■ WORK INSTRUCTIONS ■
a. Condense the paragraph in the commentary on the bill's passage that begins "Even yesterday, in the Rajya Sabha" into a short bulleted list that keeps its main facts.
b. Extend the commentary on the bill's passage by writing what comes after its final sentence.

■ PASSAGE TO READ ■

== == ==

Most worrying thing about the passage of this bill, however, is mainstreaming of public anger and outrage as a legitimate source of lawmaking, something acknowledged by the lawmakers themselves. Take Indian National Congress MP and former Under-Secretary-General at the United Nations Shashi Tharoor’s view on the bill for instance. He has asserted during the Lok Sabha debate on the same Bill on 6 May, 2015 that

“If we pass this Bill, I say it to our treasury benches, posterity will judge us harshly. The child is our future. We must protect the child, rescue the child and not destroy the child. ... I must sadly accuse the Government of having chosen political expediency over justice.”

Even yesterday, in the Rajya Sabha, many a sane voices opposed the bill in its current form and recommended sending it to the Select Committee for further deliberations. And yet, at the end of the debate barring the Left wing parties all of them chose the same ‘political expediency’ over justice. They had to, perhaps, as Women and Child Development Minister Maneka Gandhi who moved the Bill and later replied to the debate consistently reminded the members that Nirbhaya’s parents were ‘watching’ them from the gallery.

The passage of the Bill is a dangerous development in the life of the republic also because of the fact that age of consent for sexual activities remains stuck at 18 years for both girls and boys. In a society living with the paradox of progressively increasing interaction between girls and boys and deeply entrenched patriarchal moors, it is not uncommon to see young adolescents in consensual sexual relations being charged with rape by, most often, girl’s families.

== == ==

■ GIVEN DATA ■

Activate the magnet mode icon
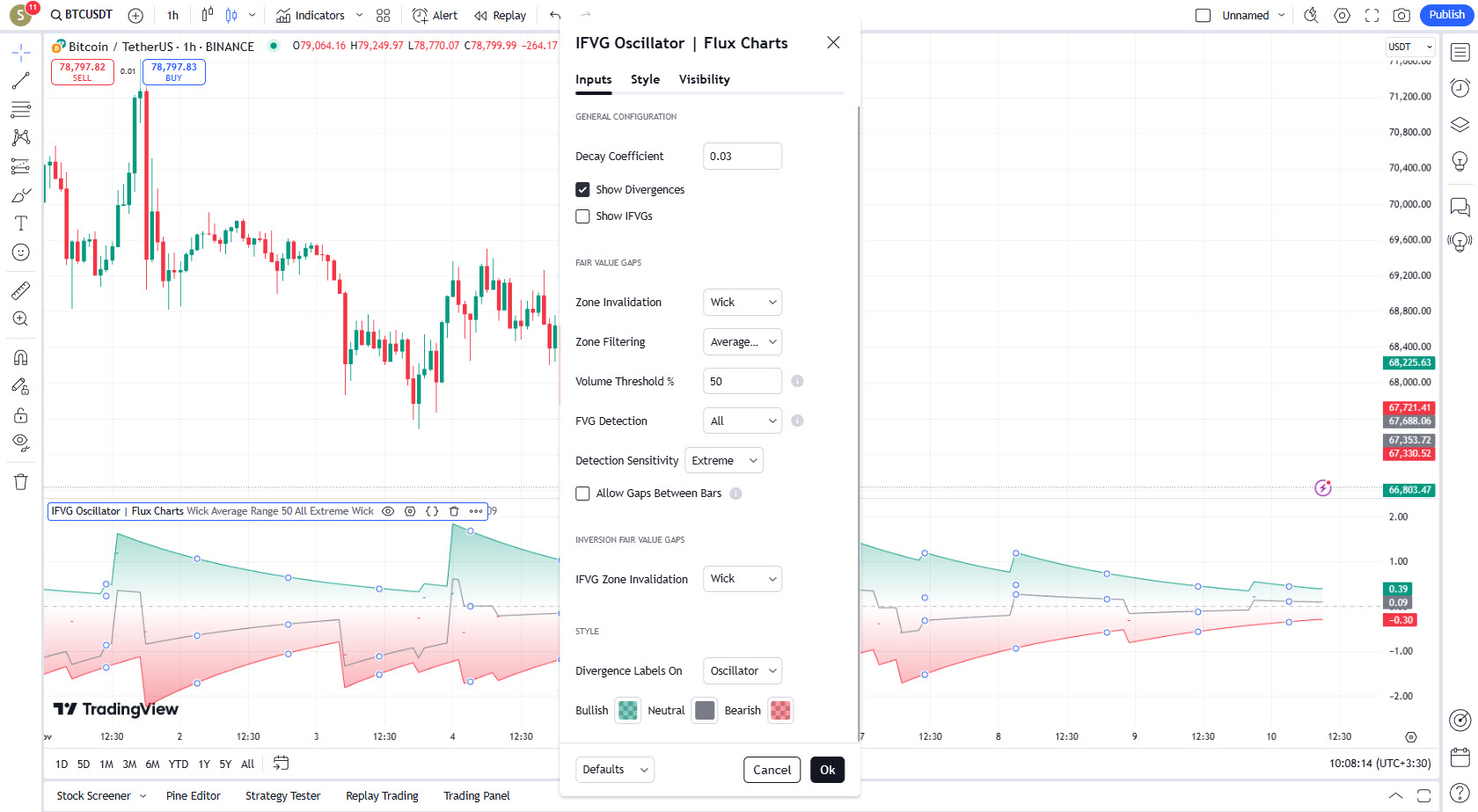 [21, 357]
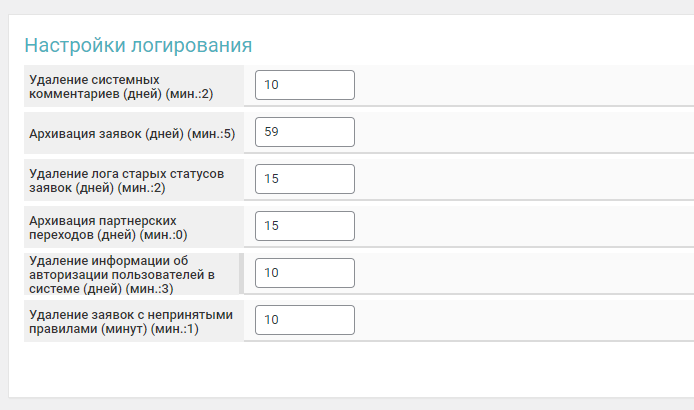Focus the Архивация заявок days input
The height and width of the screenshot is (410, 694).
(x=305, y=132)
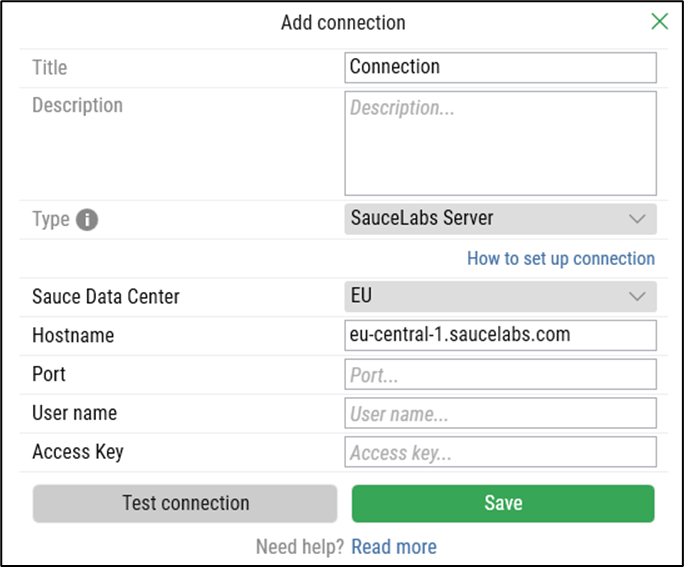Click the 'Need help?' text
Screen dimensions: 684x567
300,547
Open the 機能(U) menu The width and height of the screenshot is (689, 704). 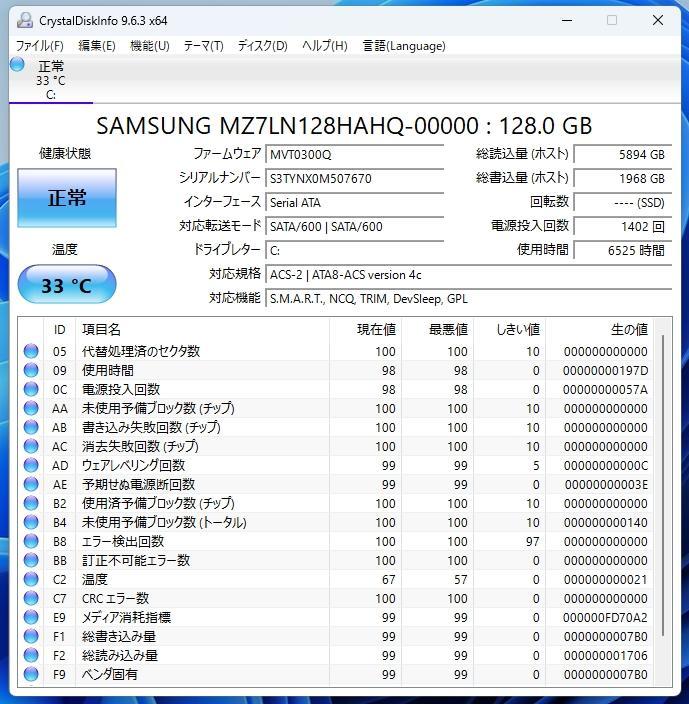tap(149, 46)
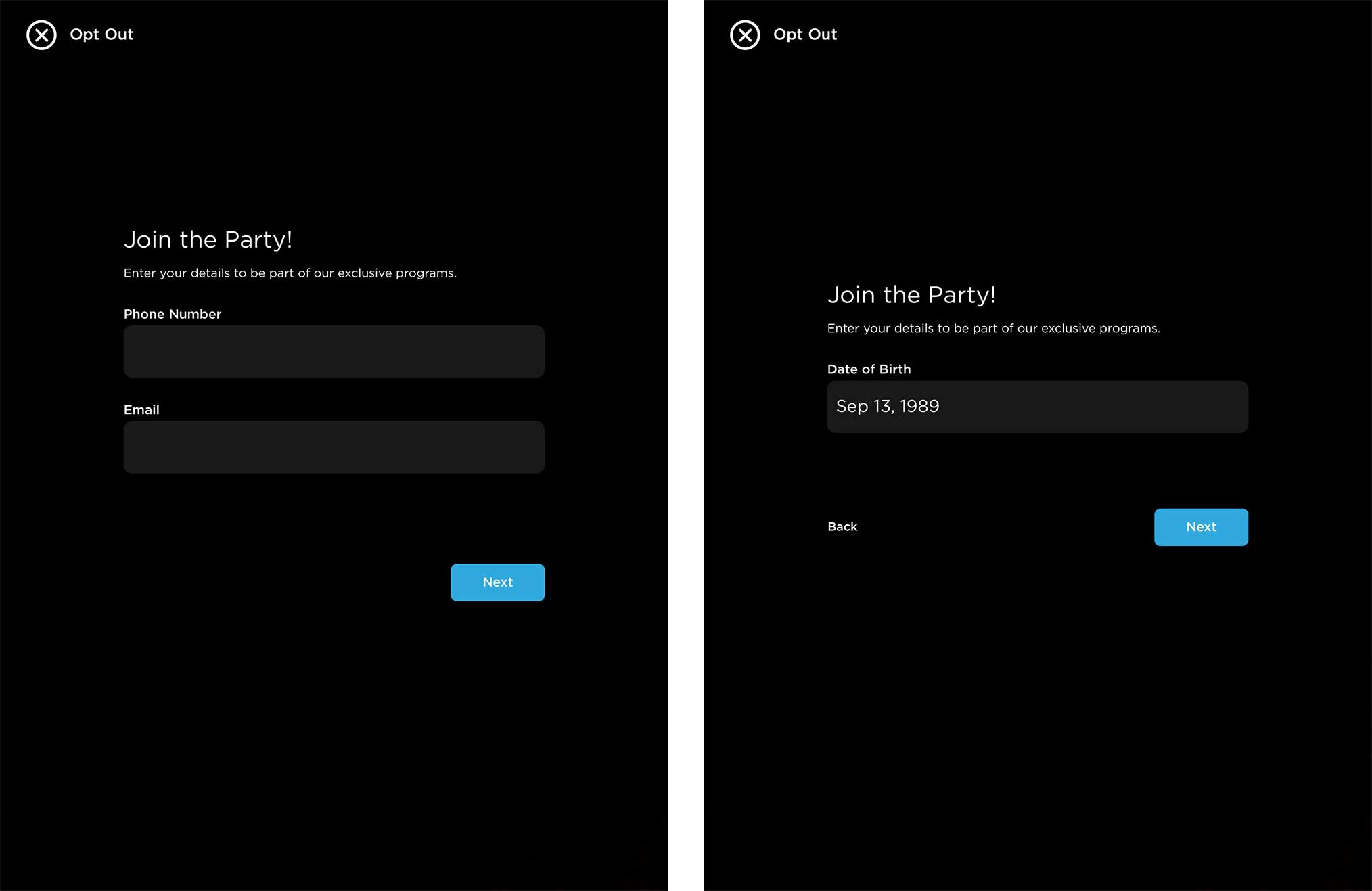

== == ==

■ ANSWERS IN ORDER ■
a.
- In the Rajya Sabha the day before, many sane voices opposed the bill in its current form and recommended sending it to the Select Committee for further deliberation.
- At the end of the debate, every party except the Left wing parties chose 'political expediency' over justice.
- They perhaps had to, because Women and Child Development Minister Maneka Gandhi, who moved the bill and replied to the debate, kept reminding members that Nirbhaya's parents were 'watching' them from the gallery.

b.
Need one remind that this bill, once signed by the President, would mark the end of the road for many of them? This should have been the reason alone for junking such a regressive bill in a society, again, known for juveniles getting named in everything- from family feuds over land to personal enmities to young couples in love getting forcibly separated by their families. The warring families, especially in cases of elopement or marrying in defiance, slap kidnapping (yet another ‘heinous’ crime) and rape cases on the boy.

Sadly, despite all the outrage against the rapists, juvenile or otherwise, these consenting adolescents are going to be one of the worst victims of the new law. Even more sadly, such injustices getting legalized by the system are often all that public outrage way to justice ended up with. The first bout of Nirbhaya Outrage, championed by civil society members opposed to death penalty and wanting lowering the age of consent for consensual sex, has ended up in getting the opposite- death penalty getting added to rape cases while no lowering of the age of consent for consensual sex.

One can only hope that the civil society segment of the outrage industry learns its lessons at least now, the lessons that outrage is no substitute to criminal justice reforms. Let’s hope till then, that the President sees the injustice inherent in the bill and returns it for a rethink, alas that is all he can do.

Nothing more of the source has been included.